Uranyum dediğimiz, toryum dediğimiz enerjiler nükleer enerjidir ve bunların depolanması çok özel koşullarda yapılması gerekiyor. Dolayısıyla yüreğimiz gerçekten hop hop atıyor. Neden derseniz oradaki tarım arazilerimizin kirleneceğinden, su kaynaklarımızın kirleneceğinden korkuyoruz. Bu ülkede çevreci madencilik yapılmadığını biliyoruz ve yasalar her zaman madencilerden yana değişiyor. Tabii bir korkumuz, bu açığa çıkacak nükleer enerjinin nasıl kullanılacağı, bir korkumuz da buradaki değerlerin başka küresel pazarlıklarda pazarlık konusu yapılacağıdır. Çünkü biliyorsunuz gitti ve Trump'la masaya oturdu. Trump'la masaya oturduğunda ne verdiğini bilmiyoruz, karşılığında ne aldığımızı bilmiyoruz. Hiçbir şeffaflık yok. Trump-Erdoğan ilişkisi sürekli olarak bizim yüreğimizi hoplatıyor.

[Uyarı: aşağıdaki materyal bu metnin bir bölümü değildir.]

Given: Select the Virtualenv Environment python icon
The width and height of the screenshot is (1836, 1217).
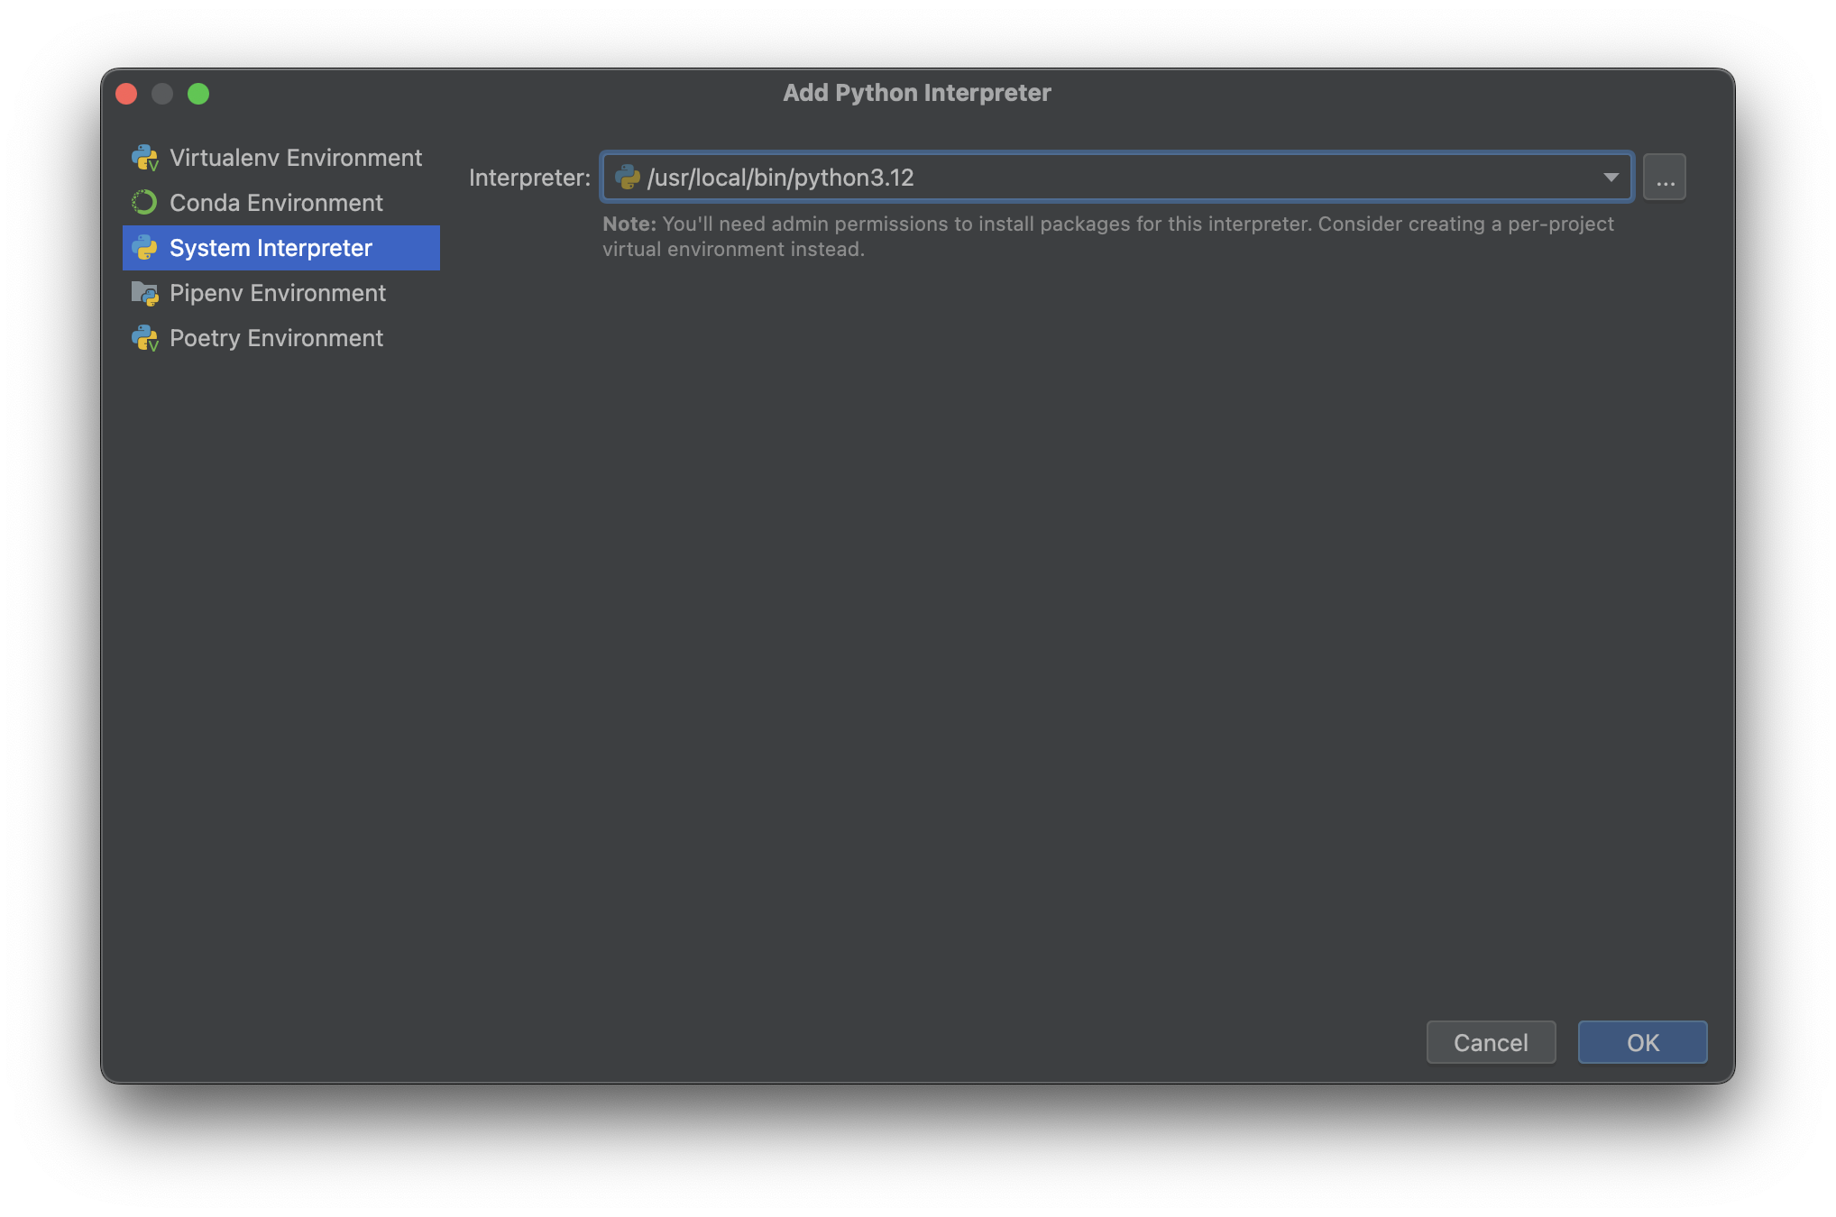Looking at the screenshot, I should [146, 157].
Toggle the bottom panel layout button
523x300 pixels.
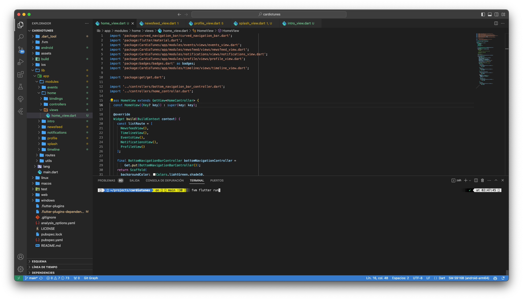(490, 14)
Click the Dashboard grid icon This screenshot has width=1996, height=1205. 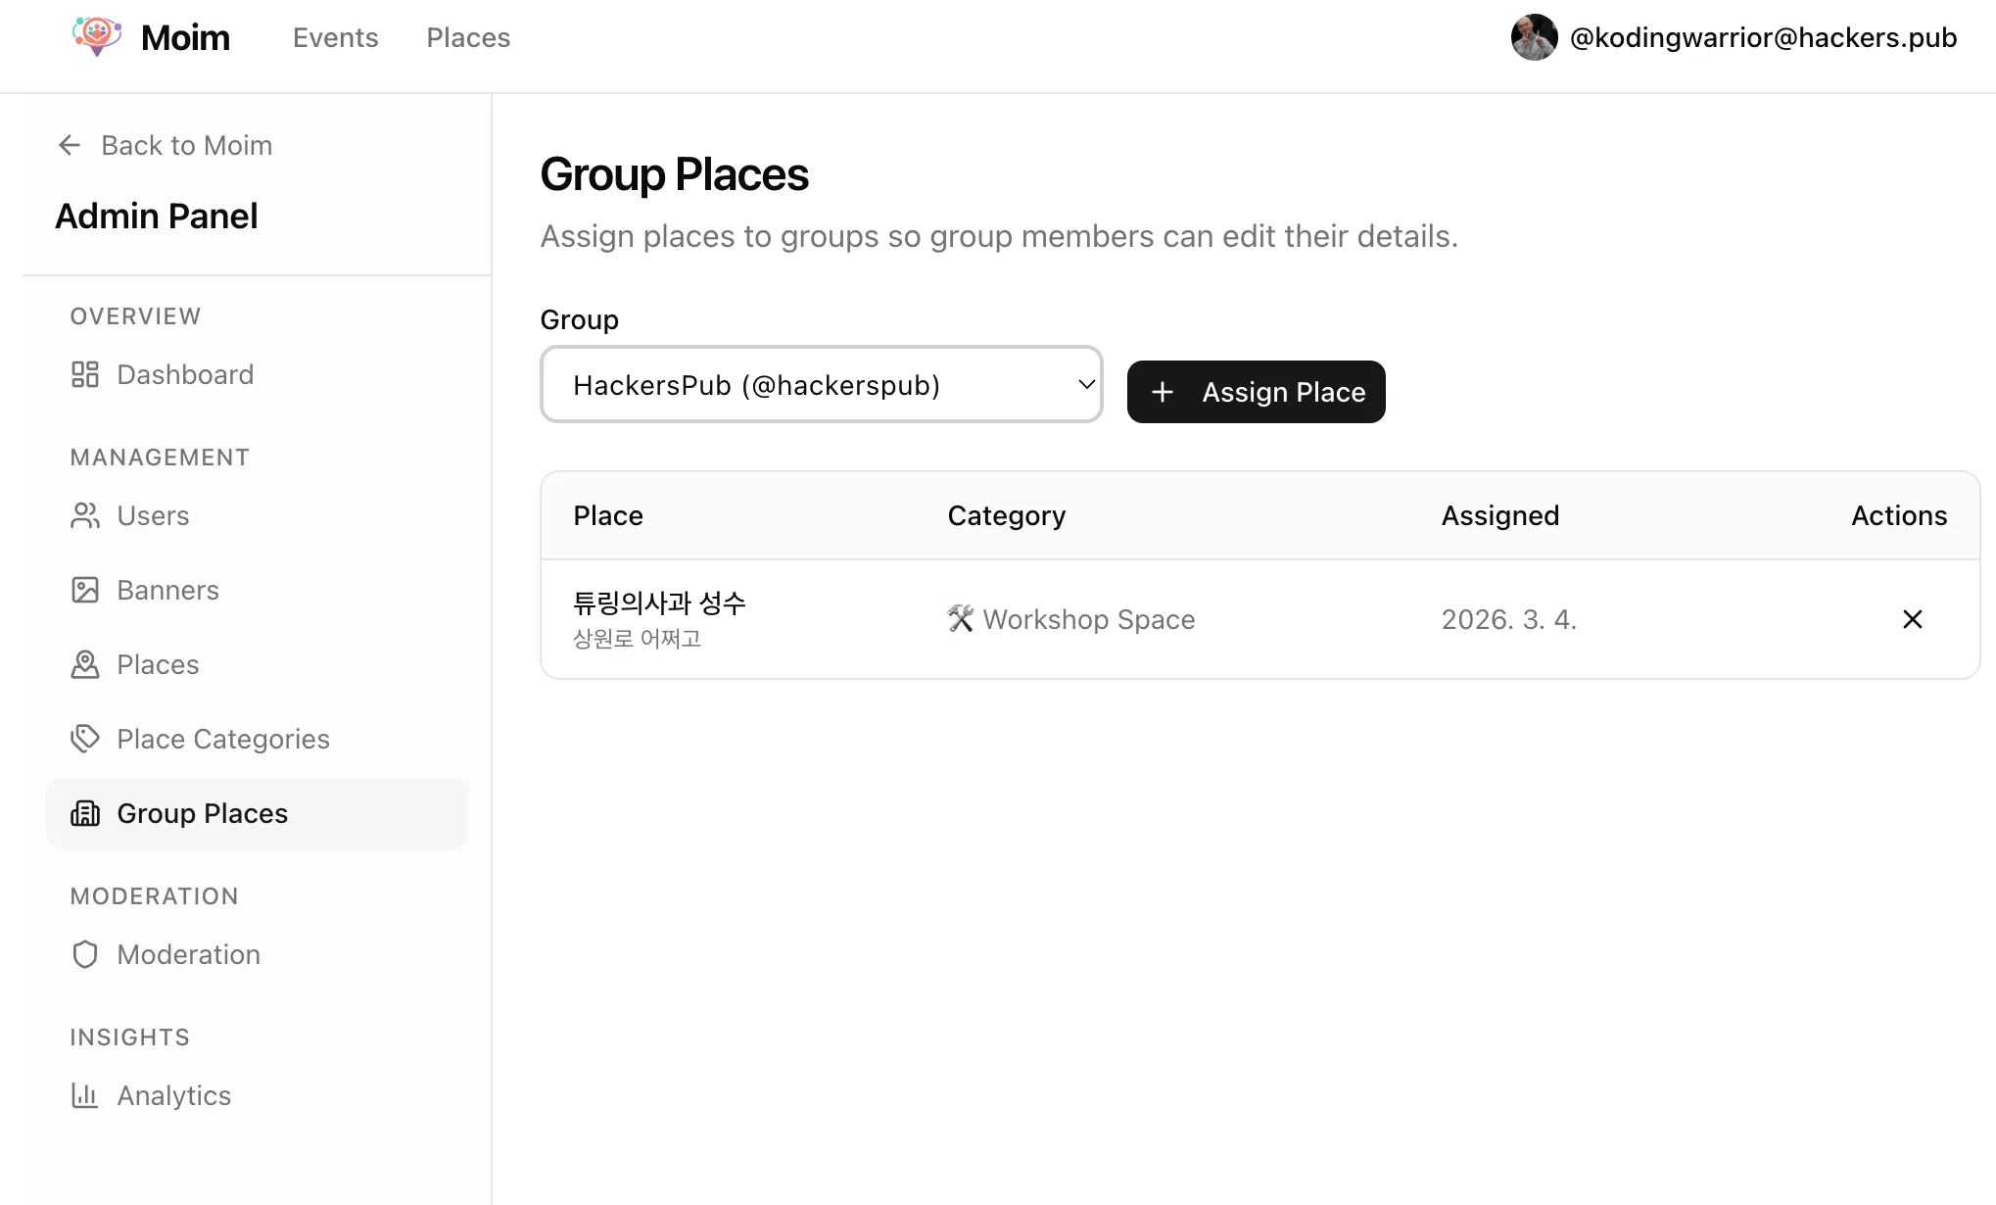(x=85, y=374)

Çünkü hatırlayalım, Trump ne dedi? "İyi dostum," dedi. "Seçimleri kazanamadığımda bile bu dostluğumuz sürdü. Ne istediysem verdi, bir telefonumla Rahip Brunson'u gönderdi. Çok iyi adam," dedi. "Biz iyi anlaşıyoruz," dedi. En son Mısır'daki zirvede de "Dostluğumuz devam ediyor," şeklinde söyledi. Meşruiyet karşılığında, halktan alınması gereken meşruiyet karşısında Amerika'da meşruiyet arayan Erdoğan, sahip olduğumuz nadir toprak elementlerini çok kolaylıkla küresel pazarlıkların konusu yapabileceğini gösterdi. Bu çıkar ilişkisinde bizim yüreğimiz hop hop ediyor. Bir yanda topraklarımızın, suyumuzun kirleneceği endişesi, diğeri küresel pazarlıklarda bunun gerçekten bizim fırsatımız olacağına, başka ülkelerin, özellikle de Amerika Birleşik Devletleri'nin faydasına olacağı endişesidir. Ama biz Eskişehirliler buna izin verecek miyiz? Hayır, vermeyeceğiz. Hem toprağımıza, hem havamıza, hem suyumuza hem de sahip olduğumuz değerlere her zamanki dayanışmamızla sahip çıkacağız. Hepinizi saygı ve sevgilerimle kucaklıyorum ve "Ayağa kalkmalıyız," diyorum. Ayağa kalkmalıyız ki bizi bu şekilde toprağımızı, havamızı, suyumuzu kullanamasınlar."